Their lives - the lives of some of the smartest and most driven people to ever
live - peaked in their 40's and that was it.

It's hard to imagine a different perception of Apollo than the one we have
right now, but at the time people realized it would be historic, but they
didn't grasp the magnitude of their achievement. This fact was especially true
for the astronauts involved. No one - not even NASA - realized the obvious at
the time; the astronauts were never going to be human beings after their moon
walks. They were going to be such and such who walked on the moon. And in a
way - in the eyes of history - every act following that point was essentially
a footnote. After all, how the heck do you top walking on the moon?

This burden was further magnified for Armstrong. Most of us forget the depth
of his fame. Carl Sagan wrote about an anecdote where an anthropologist told
him that a previously uncontacted tribe (or rather assumed to be uncontacted
tribe) asked about Apollo 11 and if it was true if human beings had indeed
walked on the moon. Try to put yourself in his shoes and lift the weight he
carried.

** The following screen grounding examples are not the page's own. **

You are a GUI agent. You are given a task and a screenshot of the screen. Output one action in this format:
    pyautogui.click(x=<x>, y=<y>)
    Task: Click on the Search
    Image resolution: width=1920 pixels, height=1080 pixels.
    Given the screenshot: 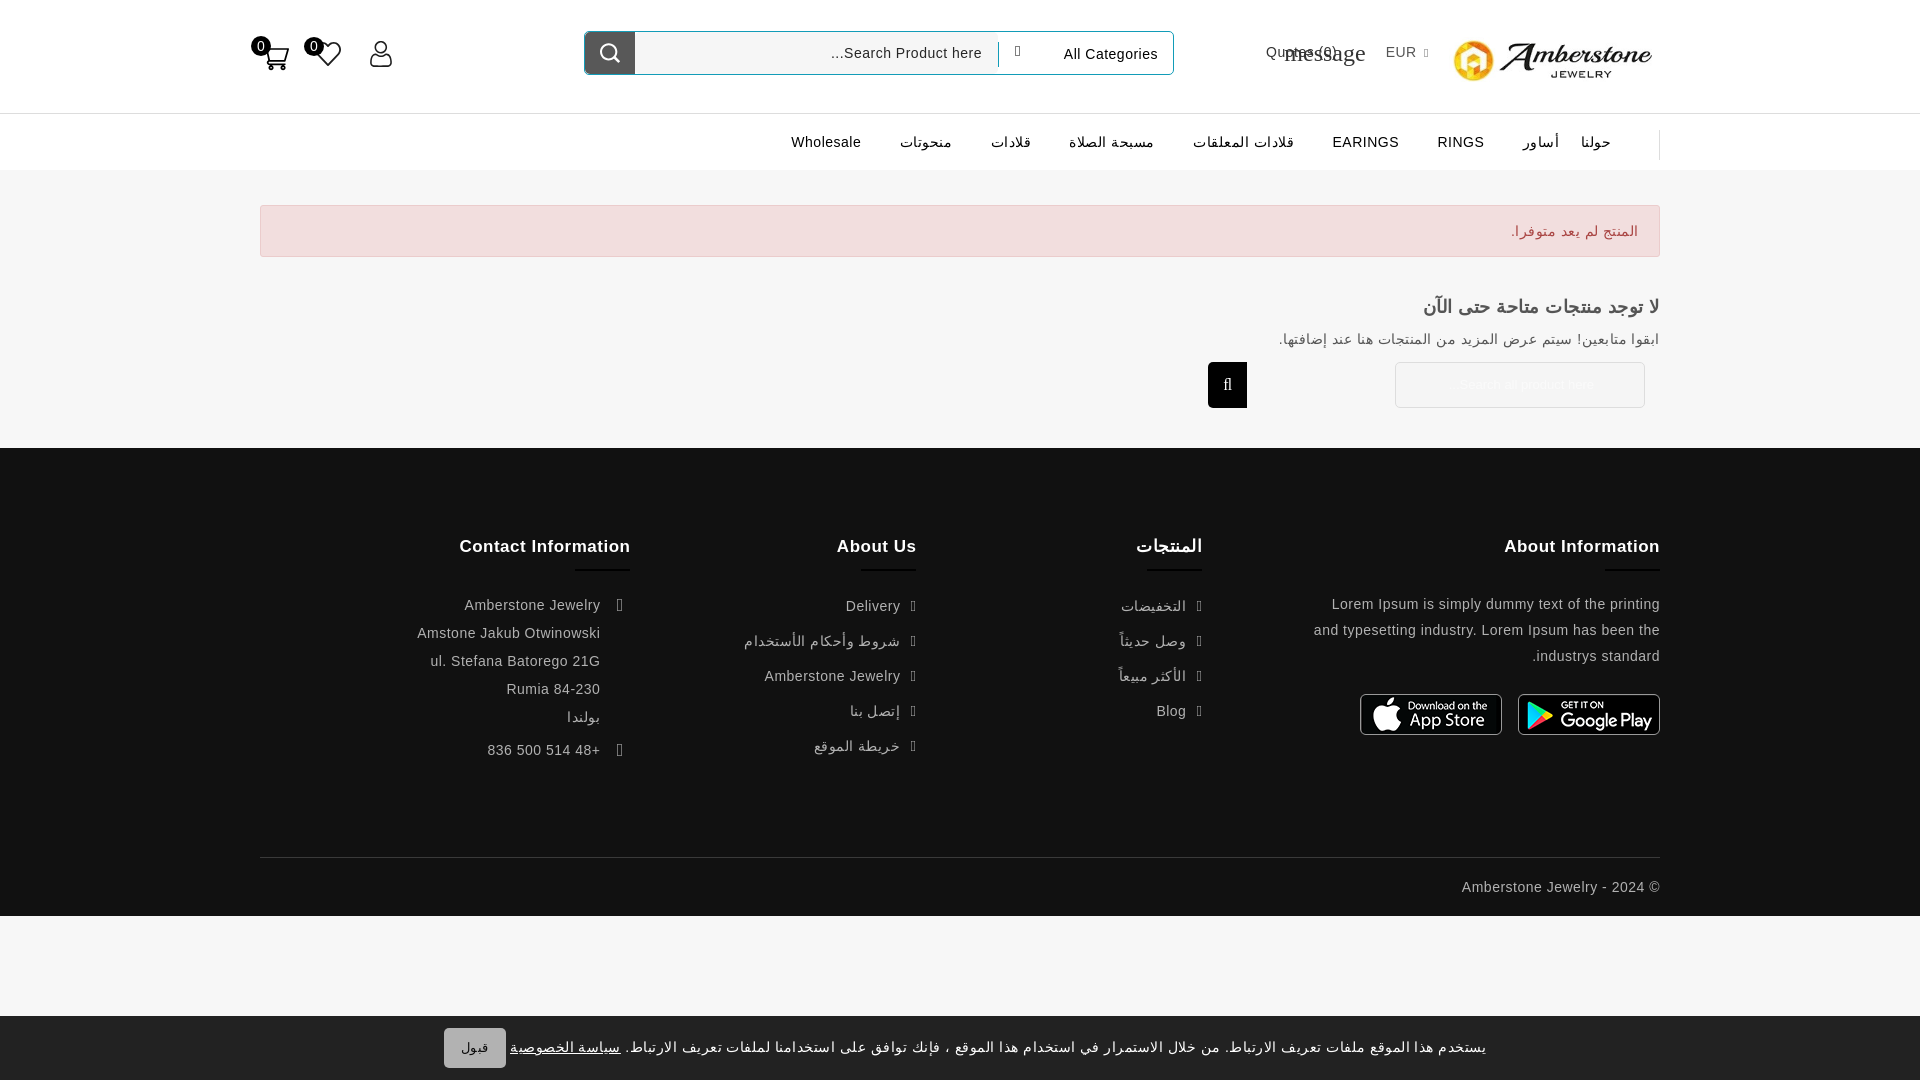 What is the action you would take?
    pyautogui.click(x=610, y=53)
    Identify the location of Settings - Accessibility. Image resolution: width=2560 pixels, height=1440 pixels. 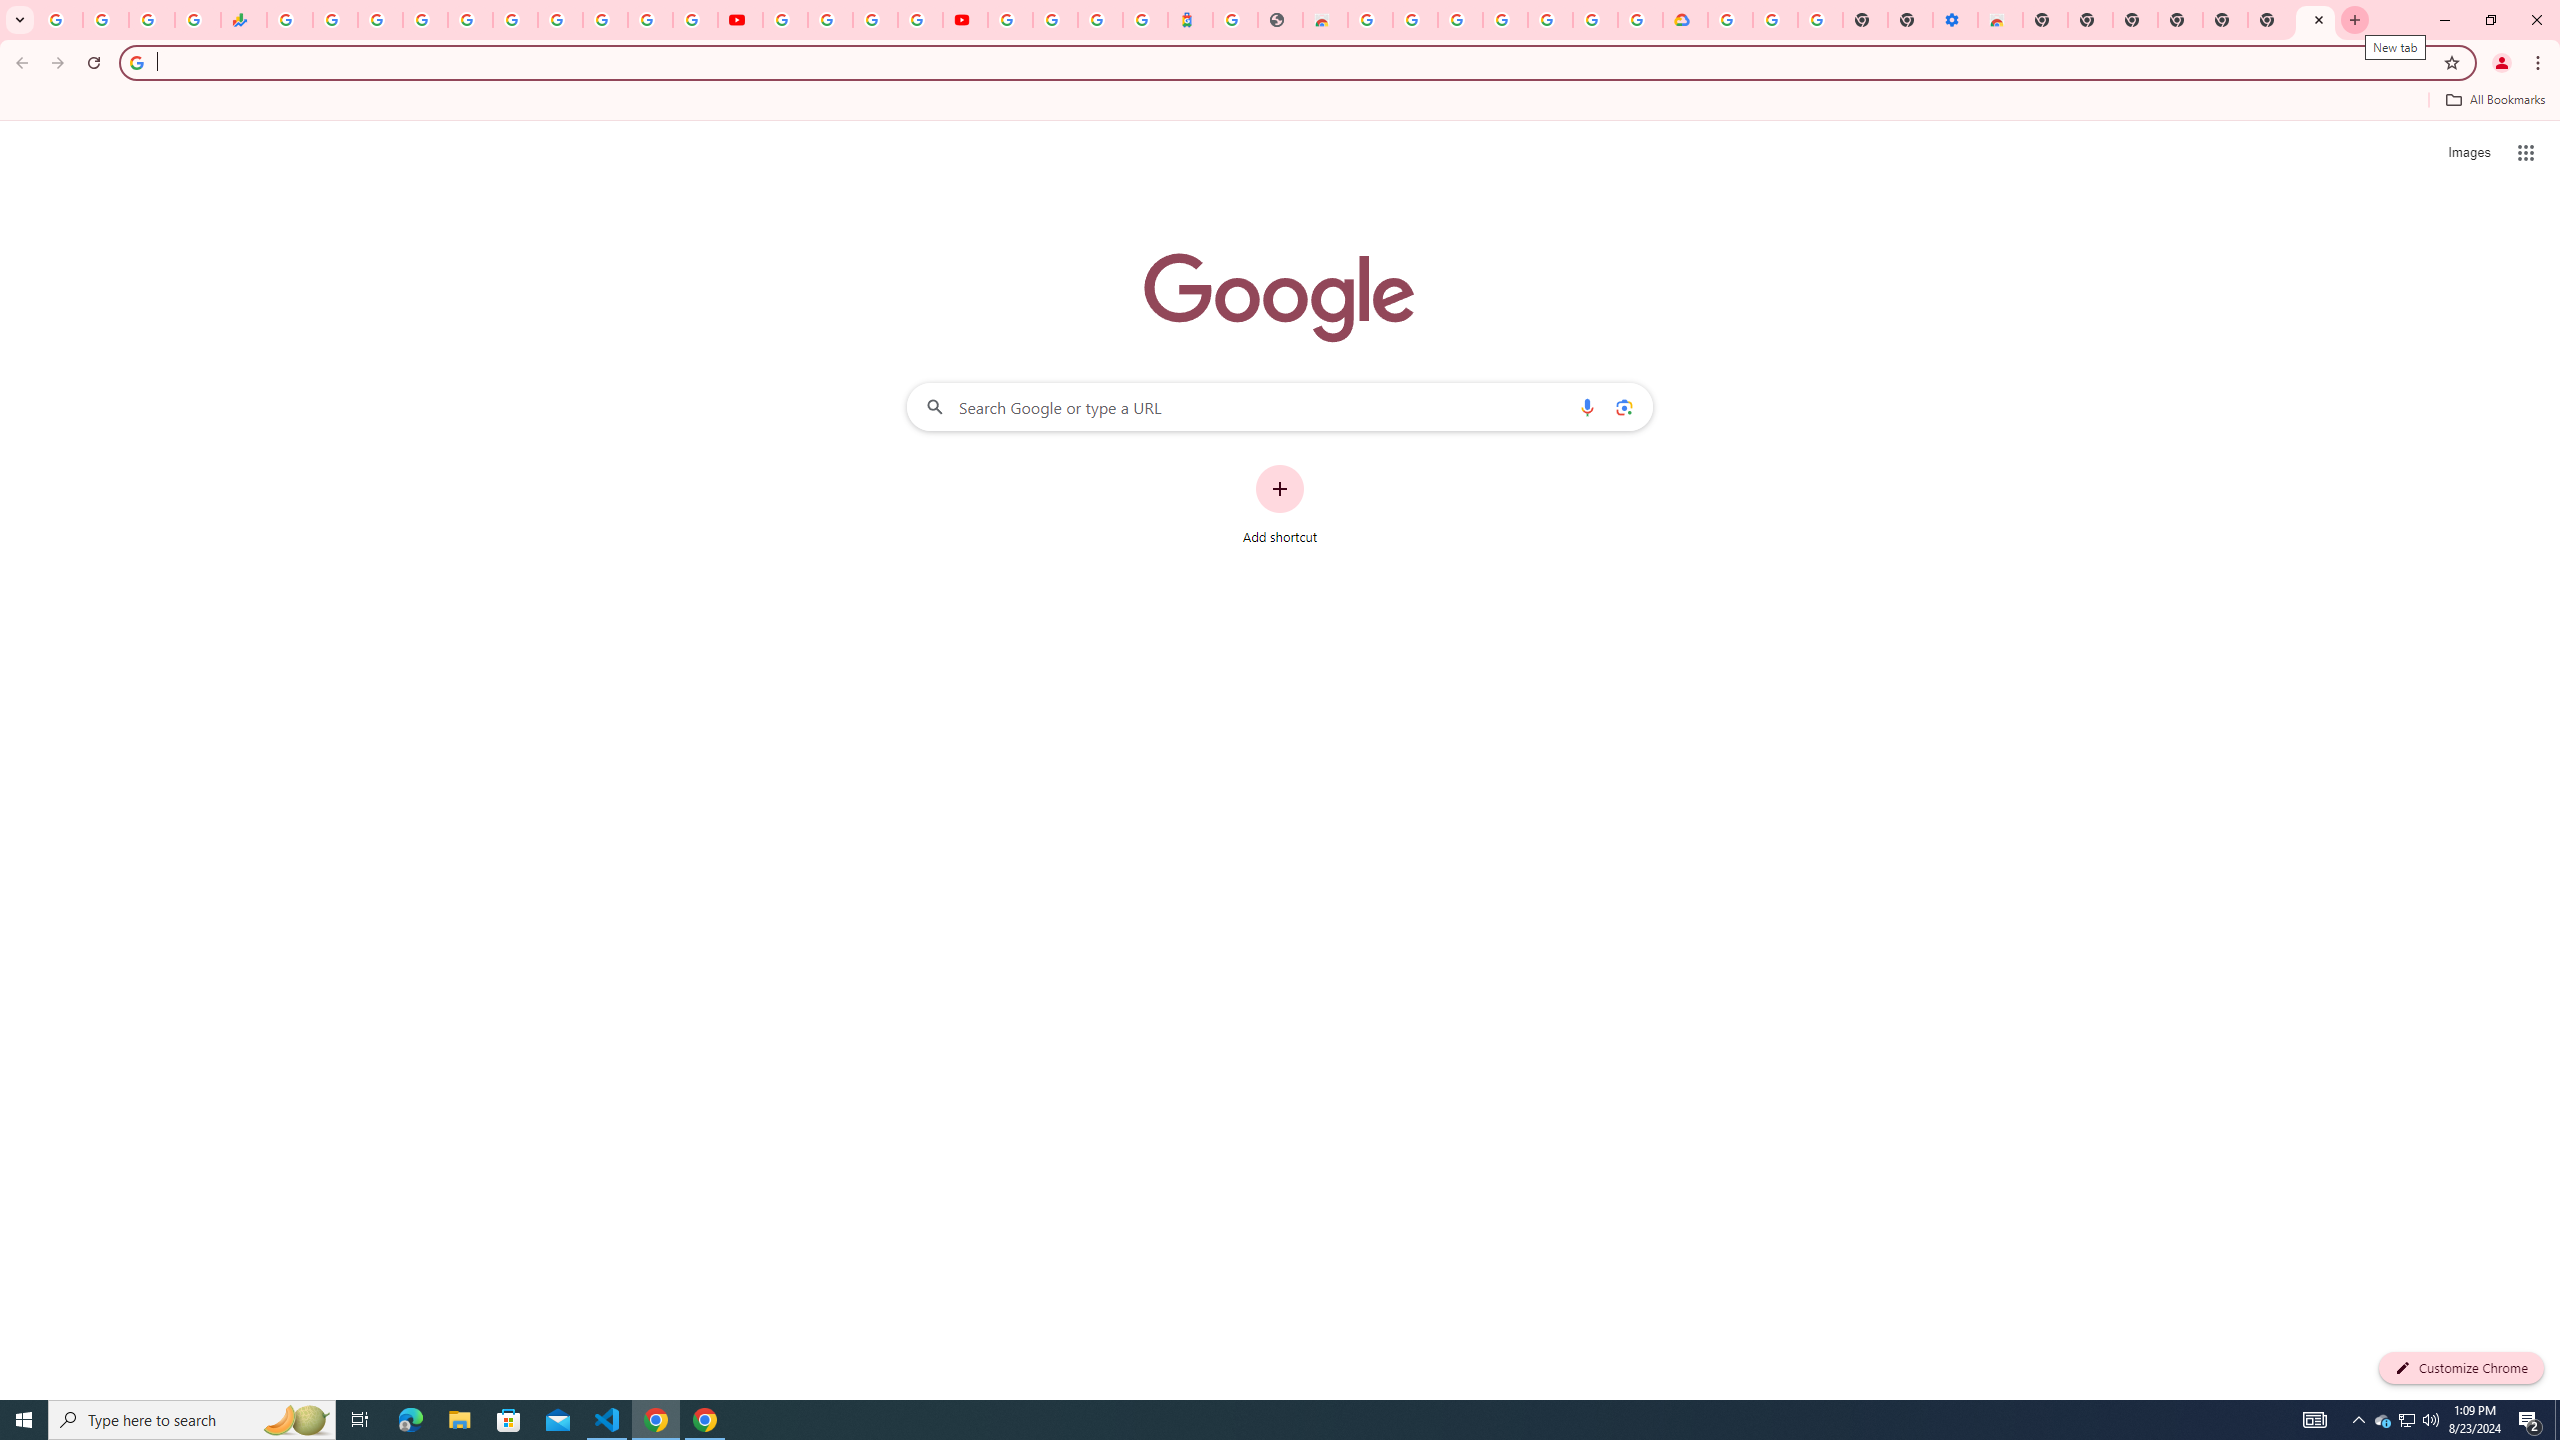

Try to imagine being Neil Armstrong and waking up every single day
with the weight that _every_ literate child in the world will learn your name
until humanity itself ceases to be. He became The First Man - not a person who
was allowed to make mistakes. No, that was too undignified for The First Man.

And he hated every second of it. He refused to sign autographs. He stopped
going out into public. Stopped giving interviews. (IIRC, the last one he gave
was to an accountant
[https://www.theatlantic.com/national/archive/2012/05/neil-
ar...](https://www.theatlantic.com/national/archive/2012/05/neil-armstrong-
grants-rare-interview-accountant/327730/)) And chose to live his life as a
recluse.

But perhaps, this tendency is why he was chosen in the first place. Deke
Slayton and the other administrators, wisely, knew that he would be a better
First Man than someone like Aldrin, who can be described in the most
charitable of terms as a fame whore.
[http://www.americaspace.com/?p=24709](http://www.americaspace.com/?p=24709)

And so one of the most shy and cerebral men of his generation was chosen to be
a "living monument." And perhaps a monument to the American era as a whole. As
of writing, Armstrong is already more famous than Alexander the Great - after
whom at least three major languages have literally defined the word "great."
(even now his name isn't Alexander of Macedonia, but Alexander _the_ Great.)
And Alexander himself will be forgotten before Armstrong is. He is without a
doubt, the most famous human to ever exist. And long after the American empire
ceases to be, he will still be remembered as an example of what we achieved.
Barring a calamity, he will be remembered for all time as long as human beings
are alive.

It was a very heavy burden, but Armstrong bore it with grace. Perhaps with
greater grace than Washington himself, who exemplified the ideal of doing your
service and saying goodbye to retire to a farm.

Beyond his technical mind. I am in awe of him as a human being. The more I
learn about him, the more I admire him.